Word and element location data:
——————————

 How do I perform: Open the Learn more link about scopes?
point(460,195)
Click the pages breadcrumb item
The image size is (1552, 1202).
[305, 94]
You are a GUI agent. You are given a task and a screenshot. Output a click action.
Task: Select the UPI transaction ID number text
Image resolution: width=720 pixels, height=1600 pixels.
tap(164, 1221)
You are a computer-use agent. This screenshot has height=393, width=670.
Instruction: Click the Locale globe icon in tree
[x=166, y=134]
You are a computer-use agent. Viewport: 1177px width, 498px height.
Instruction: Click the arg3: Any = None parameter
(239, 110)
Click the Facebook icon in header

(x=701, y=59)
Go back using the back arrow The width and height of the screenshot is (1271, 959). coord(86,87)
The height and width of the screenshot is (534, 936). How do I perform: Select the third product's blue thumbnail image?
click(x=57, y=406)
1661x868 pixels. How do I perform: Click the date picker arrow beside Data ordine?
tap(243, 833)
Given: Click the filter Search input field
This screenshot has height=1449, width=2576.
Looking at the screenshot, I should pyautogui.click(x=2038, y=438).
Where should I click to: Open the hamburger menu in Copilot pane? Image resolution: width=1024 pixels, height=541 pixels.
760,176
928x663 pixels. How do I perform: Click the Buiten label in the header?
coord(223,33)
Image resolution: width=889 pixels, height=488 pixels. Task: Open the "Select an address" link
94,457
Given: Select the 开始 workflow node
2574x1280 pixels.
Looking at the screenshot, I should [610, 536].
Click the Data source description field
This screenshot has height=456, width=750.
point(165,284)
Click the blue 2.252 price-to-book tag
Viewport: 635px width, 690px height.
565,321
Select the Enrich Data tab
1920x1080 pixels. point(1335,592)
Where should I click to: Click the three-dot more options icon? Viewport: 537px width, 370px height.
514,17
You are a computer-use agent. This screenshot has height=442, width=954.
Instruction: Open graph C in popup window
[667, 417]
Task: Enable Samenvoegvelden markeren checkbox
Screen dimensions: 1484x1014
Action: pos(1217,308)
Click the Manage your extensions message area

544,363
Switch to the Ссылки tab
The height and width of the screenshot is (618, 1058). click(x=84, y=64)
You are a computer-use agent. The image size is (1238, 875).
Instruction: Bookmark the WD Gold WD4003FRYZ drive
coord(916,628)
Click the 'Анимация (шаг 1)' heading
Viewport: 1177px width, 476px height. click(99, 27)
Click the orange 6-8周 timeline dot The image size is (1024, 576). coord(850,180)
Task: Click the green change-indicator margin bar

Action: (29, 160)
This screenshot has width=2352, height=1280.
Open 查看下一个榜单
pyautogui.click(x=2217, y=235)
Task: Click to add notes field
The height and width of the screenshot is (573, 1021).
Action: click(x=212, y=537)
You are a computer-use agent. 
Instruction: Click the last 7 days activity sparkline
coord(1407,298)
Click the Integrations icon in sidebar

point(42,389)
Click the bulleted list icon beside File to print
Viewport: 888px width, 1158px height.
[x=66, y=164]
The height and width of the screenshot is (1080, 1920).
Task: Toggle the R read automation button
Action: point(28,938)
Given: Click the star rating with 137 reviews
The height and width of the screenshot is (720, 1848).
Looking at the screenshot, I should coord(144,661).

——————————

Output every line of the material above as a JSON list of strings, with one string per line and blank lines omitted.

Result of this exercise >>
[
  " How do I perform: Open the Learn more link about scopes?",
  "point(460,195)",
  "Click the pages breadcrumb item",
  "The image size is (1552, 1202).",
  "[305, 94]",
  "You are a GUI agent. You are given a task and a screenshot. Output a click action.",
  "Task: Select the UPI transaction ID number text",
  "Image resolution: width=720 pixels, height=1600 pixels.",
  "tap(164, 1221)",
  "You are a computer-use agent. This screenshot has height=393, width=670.",
  "Instruction: Click the Locale globe icon in tree",
  "[x=166, y=134]",
  "You are a computer-use agent. Viewport: 1177px width, 498px height.",
  "Instruction: Click the arg3: Any = None parameter",
  "(239, 110)",
  "Click the Facebook icon in header",
  "(x=701, y=59)",
  "Go back using the back arrow The width and height of the screenshot is (1271, 959). coord(86,87)",
  "The height and width of the screenshot is (534, 936). How do I perform: Select the third product's blue thumbnail image?",
  "click(x=57, y=406)",
  "1661x868 pixels. How do I perform: Click the date picker arrow beside Data ordine?",
  "tap(243, 833)",
  "Given: Click the filter Search input field",
  "This screenshot has height=1449, width=2576.",
  "Looking at the screenshot, I should pyautogui.click(x=2038, y=438).",
  "Where should I click to: Open the hamburger menu in Copilot pane? Image resolution: width=1024 pixels, height=541 pixels.",
  "760,176",
  "928x663 pixels. How do I perform: Click the Buiten label in the header?",
  "coord(223,33)",
  "Image resolution: width=889 pixels, height=488 pixels. Task: Open the \"Select an address\" link",
  "94,457",
  "Given: Select the 开始 workflow node",
  "2574x1280 pixels.",
  "Looking at the screenshot, I should [610, 536].",
  "Click the Data source description field",
  "This screenshot has height=456, width=750.",
  "point(165,284)",
  "Click the blue 2.252 price-to-book tag",
  "Viewport: 635px width, 690px height.",
  "565,321",
  "Select the Enrich Data tab",
  "1920x1080 pixels. point(1335,592)",
  "Where should I click to: Click the three-dot more options icon? Viewport: 537px width, 370px height.",
  "514,17",
  "You are a computer-use agent. This screenshot has height=442, width=954.",
  "Instruction: Open graph C in popup window",
  "[667, 417]",
  "Task: Enable Samenvoegvelden markeren checkbox",
  "Screen dimensions: 1484x1014",
  "Action: pos(1217,308)",
  "Click the Manage your extensions message area",
  "544,363",
  "Switch to the Ссылки tab",
  "The height and width of the screenshot is (618, 1058). click(x=84, y=64)",
  "You are a computer-use agent. The image size is (1238, 875).",
  "Instruction: Bookmark the WD Gold WD4003FRYZ drive",
  "coord(916,628)",
  "Click the 'Анимация (шаг 1)' heading",
  "Viewport: 1177px width, 476px height. click(99, 27)",
  "Click the orange 6-8周 timeline dot The image size is (1024, 576). coord(850,180)",
  "Task: Click the green change-indicator margin bar",
  "Action: (29, 160)",
  "This screenshot has width=2352, height=1280.",
  "Open 查看下一个榜单",
  "pyautogui.click(x=2217, y=235)",
  "Task: Click to add notes field",
  "The height and width of the screenshot is (573, 1021).",
  "Action: click(x=212, y=537)",
  "You are a computer-use agent. ",
  "Instruction: Click the last 7 days activity sparkline",
  "coord(1407,298)",
  "Click the Integrations icon in sidebar",
  "point(42,389)",
  "Click the bulleted list icon beside File to print",
  "Viewport: 888px width, 1158px height.",
  "[x=66, y=164]",
  "The height and width of the screenshot is (1080, 1920).",
  "Task: Toggle the R read automation button",
  "Action: point(28,938)",
  "Given: Click the star rating with 137 reviews",
  "The height and width of the screenshot is (720, 1848).",
  "Looking at the screenshot, I should coord(144,661)."
]